WORK ORDER
Your answer should be the lines below from the one holding "The height and width of the screenshot is (680, 454)." through the one holding "The width and height of the screenshot is (2160, 1196).", copied exactly and with nothing else.

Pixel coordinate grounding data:

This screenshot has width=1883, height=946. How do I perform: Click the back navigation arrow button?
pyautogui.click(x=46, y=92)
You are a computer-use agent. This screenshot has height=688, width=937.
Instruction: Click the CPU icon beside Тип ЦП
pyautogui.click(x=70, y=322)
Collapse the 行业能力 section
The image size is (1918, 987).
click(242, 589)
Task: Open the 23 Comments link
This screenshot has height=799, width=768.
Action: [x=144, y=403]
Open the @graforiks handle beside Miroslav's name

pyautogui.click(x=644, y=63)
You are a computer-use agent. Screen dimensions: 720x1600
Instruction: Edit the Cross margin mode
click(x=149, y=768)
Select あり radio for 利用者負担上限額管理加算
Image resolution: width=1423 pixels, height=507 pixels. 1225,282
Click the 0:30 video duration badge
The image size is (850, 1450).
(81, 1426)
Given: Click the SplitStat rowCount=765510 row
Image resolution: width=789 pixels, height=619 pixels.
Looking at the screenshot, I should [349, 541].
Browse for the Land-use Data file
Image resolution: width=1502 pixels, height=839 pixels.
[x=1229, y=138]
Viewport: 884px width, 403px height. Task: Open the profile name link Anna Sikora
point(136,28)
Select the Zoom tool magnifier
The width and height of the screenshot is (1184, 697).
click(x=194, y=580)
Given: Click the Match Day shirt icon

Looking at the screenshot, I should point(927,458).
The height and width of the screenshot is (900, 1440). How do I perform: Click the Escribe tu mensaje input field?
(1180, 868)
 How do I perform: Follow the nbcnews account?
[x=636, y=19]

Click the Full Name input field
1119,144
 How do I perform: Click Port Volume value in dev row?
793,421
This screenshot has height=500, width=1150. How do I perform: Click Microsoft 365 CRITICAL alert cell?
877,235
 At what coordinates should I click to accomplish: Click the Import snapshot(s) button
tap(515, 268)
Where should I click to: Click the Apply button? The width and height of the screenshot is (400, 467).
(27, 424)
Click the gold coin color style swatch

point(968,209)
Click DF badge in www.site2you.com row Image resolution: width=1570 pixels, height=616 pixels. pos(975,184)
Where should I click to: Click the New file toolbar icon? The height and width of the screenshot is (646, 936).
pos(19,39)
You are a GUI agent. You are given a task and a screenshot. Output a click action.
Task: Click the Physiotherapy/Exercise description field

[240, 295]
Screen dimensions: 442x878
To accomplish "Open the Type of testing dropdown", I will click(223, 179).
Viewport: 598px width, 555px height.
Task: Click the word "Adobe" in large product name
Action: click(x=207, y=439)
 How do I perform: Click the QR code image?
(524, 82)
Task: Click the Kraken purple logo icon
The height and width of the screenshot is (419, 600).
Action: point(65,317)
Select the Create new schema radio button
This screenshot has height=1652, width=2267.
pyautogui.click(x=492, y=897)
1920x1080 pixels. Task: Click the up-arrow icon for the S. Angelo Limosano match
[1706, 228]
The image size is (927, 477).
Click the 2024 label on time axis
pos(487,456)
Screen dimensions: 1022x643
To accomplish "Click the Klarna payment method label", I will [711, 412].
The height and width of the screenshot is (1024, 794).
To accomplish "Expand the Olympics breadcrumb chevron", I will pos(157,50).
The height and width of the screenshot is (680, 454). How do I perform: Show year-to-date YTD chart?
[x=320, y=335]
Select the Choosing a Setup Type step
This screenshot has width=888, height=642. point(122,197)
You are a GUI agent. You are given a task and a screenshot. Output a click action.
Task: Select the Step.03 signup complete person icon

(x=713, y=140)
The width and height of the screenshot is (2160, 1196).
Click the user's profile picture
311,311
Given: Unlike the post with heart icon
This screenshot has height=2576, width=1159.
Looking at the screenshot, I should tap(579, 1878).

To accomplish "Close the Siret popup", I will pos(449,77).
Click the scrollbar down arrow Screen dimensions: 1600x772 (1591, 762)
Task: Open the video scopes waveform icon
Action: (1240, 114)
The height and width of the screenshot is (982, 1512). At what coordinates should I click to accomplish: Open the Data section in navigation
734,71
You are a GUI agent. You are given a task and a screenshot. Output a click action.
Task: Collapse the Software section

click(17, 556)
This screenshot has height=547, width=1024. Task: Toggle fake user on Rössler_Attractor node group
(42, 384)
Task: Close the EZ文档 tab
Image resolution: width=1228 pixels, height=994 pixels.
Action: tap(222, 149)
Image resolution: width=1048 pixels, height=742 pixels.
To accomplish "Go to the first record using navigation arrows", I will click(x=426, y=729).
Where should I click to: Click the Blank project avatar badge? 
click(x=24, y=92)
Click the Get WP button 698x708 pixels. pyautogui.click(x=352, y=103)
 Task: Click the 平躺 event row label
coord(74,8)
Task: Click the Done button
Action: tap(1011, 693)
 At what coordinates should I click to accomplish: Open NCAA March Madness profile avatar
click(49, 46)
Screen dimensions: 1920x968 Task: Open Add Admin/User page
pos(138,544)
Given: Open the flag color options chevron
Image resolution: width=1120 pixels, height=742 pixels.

RESULT
The height and width of the screenshot is (680, 454). How do I perform: Show year-to-date YTD chart?
[x=320, y=335]
Select the Choosing a Setup Type step
This screenshot has width=888, height=642. point(122,197)
You are a GUI agent. You are given a task and a screenshot. Output a click action.
Task: Select the Step.03 signup complete person icon

(x=713, y=140)
The width and height of the screenshot is (2160, 1196).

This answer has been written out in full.